Nahabi m'énervait à toujours me rabâcher le même refrain. Ce n'était pas lui qui subissait mes maux de tête et ma sensibilité exacerbée à la douleur. J'allais me chercher un verre d'eau, puis m'assis par terre, le feu me réchauffant le dos. Je changeais de sujet.
« Il parle de quoi ton livre ?
— Il décrit l'histoire de notre monde. De la création de Théia jusqu'aux lignées bénies. C'est un ouvrage indispensable pour comprendre notre monde. Souhaites-tu que je t'en lise une partie ?
— Oh oui, avec plaisir ! »
Je saisis un coussin et m'installa confortablement dessus. Nahabi se racla la gorge et commença son récit.
« Il y a plusieurs millénaires, un astre empli de magie percuta notre planète. il était immense et l'impact provoqua une catastrophe phénoménale. Pendant les siècles qui suivirent, notre planète étaient devenue inhabitable. Un gigantesque nuage de poussière recouvrait Théia et empêchait la vie de se développer. Au fil du temps, cette poussière s'aggloméra pour former la lune que nous connaissons.

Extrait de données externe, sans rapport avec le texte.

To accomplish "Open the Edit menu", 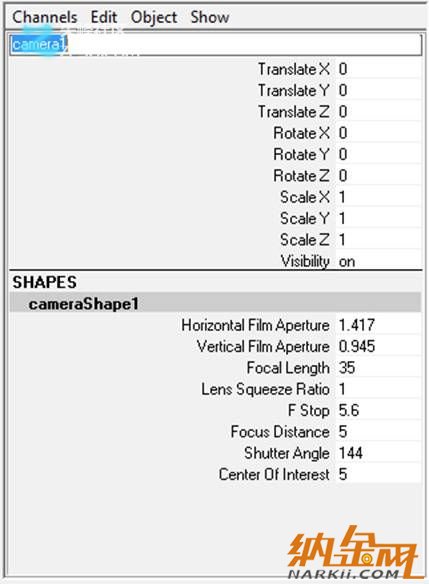I will (104, 17).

— Et c'est grâce à la lune que je possède mon Don c'est ça ?
— Non, pas du tout. Laisse-moi t'expliquer. Comme tu le sais, je suis un Inkola, et c'est de cette lune que notre peuple tire sa magie et son immortalité. Nous habitions Théia bien avant l'arrivée des hommes, dans un territoire au nord du continent nommé Khanda. Nous possédons la capacité d'utiliser la magie de la lune. Cependant, pour utiliser cette magie, nous avons besoin de morceaux de lune, communément appelé pierre de lune. Jadis, ces pierres de lune foisonnaient sur Théia, et particulièrement sur Khanda. Les Inkolas y puisaient leur magie sans se limiter. Malheureusement, une fois que la magie contenue dans une pierre de lune s'épuisait, celle-ci se transformait en simple roche. Ainsi, les réserves de pierres de lune se firent de plus en plus rare, ce qui engendra nombres de conflits entres les différentes cités Inkolas. »
Nahabi arrêta son récit un moment. Il semblait troublé par ce qu'il racontait, comme s'il revivait cette époque lointaine en même temps qu'il parlait. Il but une gorgée de son thé et reprit son histoire.

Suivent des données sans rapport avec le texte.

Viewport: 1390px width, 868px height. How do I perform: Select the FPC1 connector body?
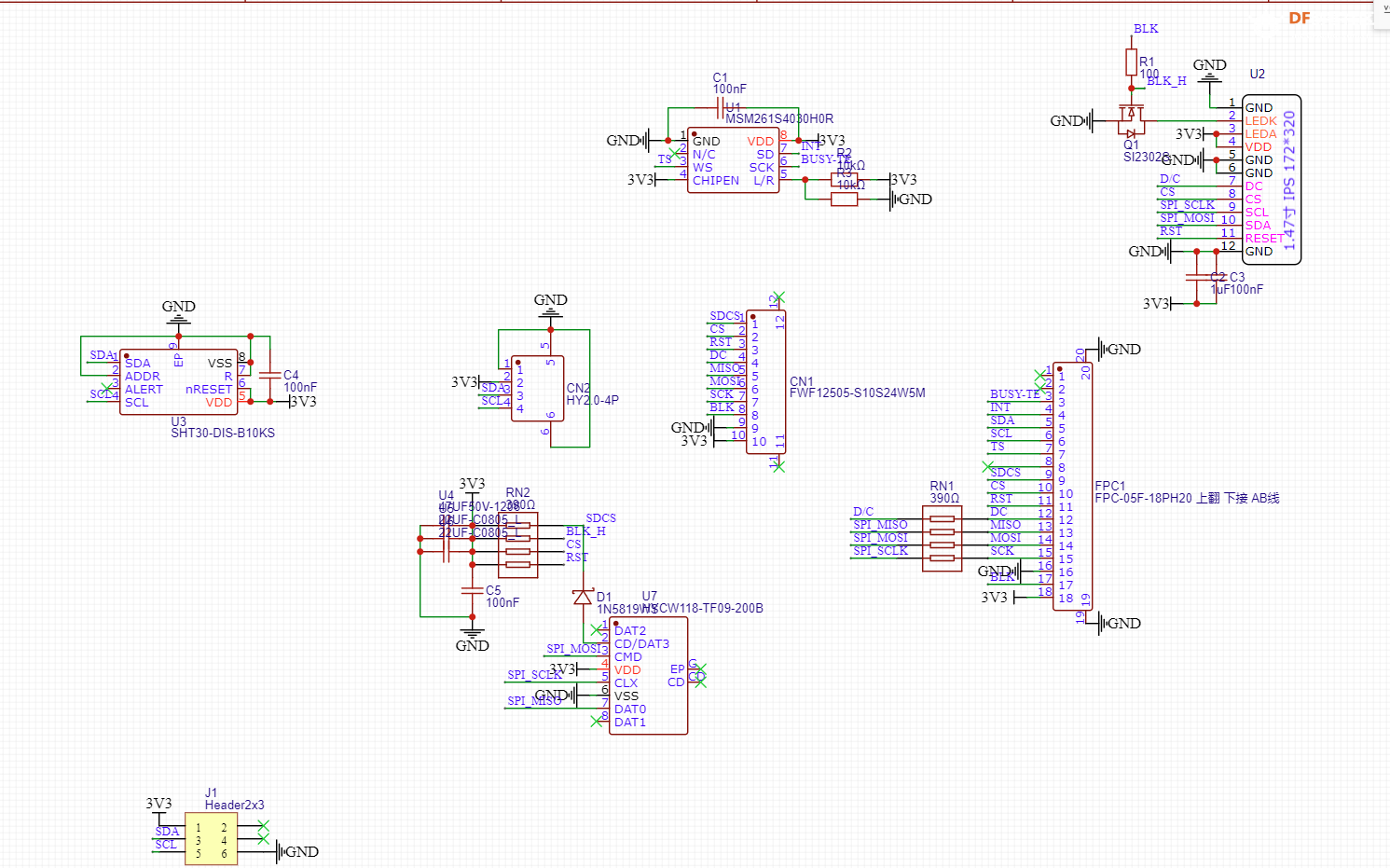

« Le conseil des six décida que nous devions stopper l'usage de la magie, car le désir pour les pierres de lune finissaient par corrompre nos âmes. Beaucoup d'Inkolas se rebellèrent contre cette décision. L'un d'eux, Minhabi, le sage d'Uttara, mit la main sur une grande quantité de pierre de lune. Pour se venger, il décida de créer des monstres grâce à sa magie. Ces monstres étaient des êtres humanoïdes, à la peau blanche comme la neige. ils n'avaient aucune bouche, et possédaient des énormes griffes à la place des mains. On les appelait les engeances. Il mena sa terrible armée sur les cités Inkolas qui détruisirent et tuèrent tout sur leur passage. N'étant pas un peuple combattant, nous n'avions aucune défense. La plupart des nôtres furent massacrés, le reste s'enfuirent par la mer et trouvèrent refuge chez les hommes. Les hommes acceptèrent d'aider les Inkolas et ensemble, nous avons repoussé l'ennemi lors de la bataille de la plaine félicité. Les hommes ont non seulement exterminés les monstres, mais ont aussi récupéré la pierre de lune restante de Minhabi. Afin de les remercier, nous avons décidé de bénir les plus vaillants des combattants ainsi que toute leur descendance. Voilà comment furent créées les six lignées qui donnèrent leurs noms aux six royaumes de Théia.
Quand il prononça la dernière phrase, je sentis une vibration dans sa voix, comme de la tristesse.
« Tout va bien Nahabi ? demandais-je.
— Oui, Rose. J'y étais tu sais. C'est moi qui ai donné la magie à ton ancêtre Lys Fendil. Elle était une guerrière redoutable, et une personne attachante. Je suis resté avec elle jusqu'à sa mort, puis j'ai continué à veiller à ma façon sur la lignée. Malheureusement, depuis la guerre contre Styrk, le royaume de Fendil n'existe plus. »
Il hésita à continuer son récit, mais s'arrêta.
«Demain, c'est ton vingtième anniversaire Rose. Nous discuterons à nouveau. Maintenant vas te coucher, il est tard dans la nuit. »
J'écoutais l'Inkola et me dirigea dans ma chambre. Lorsque je fus dans mon lit, j'imaginais un monde où le royaume de Fendil existerait à nouveau, et dont je serais la reine. Et tous les Styrkiens seraient morts dans d'horribles souffrances.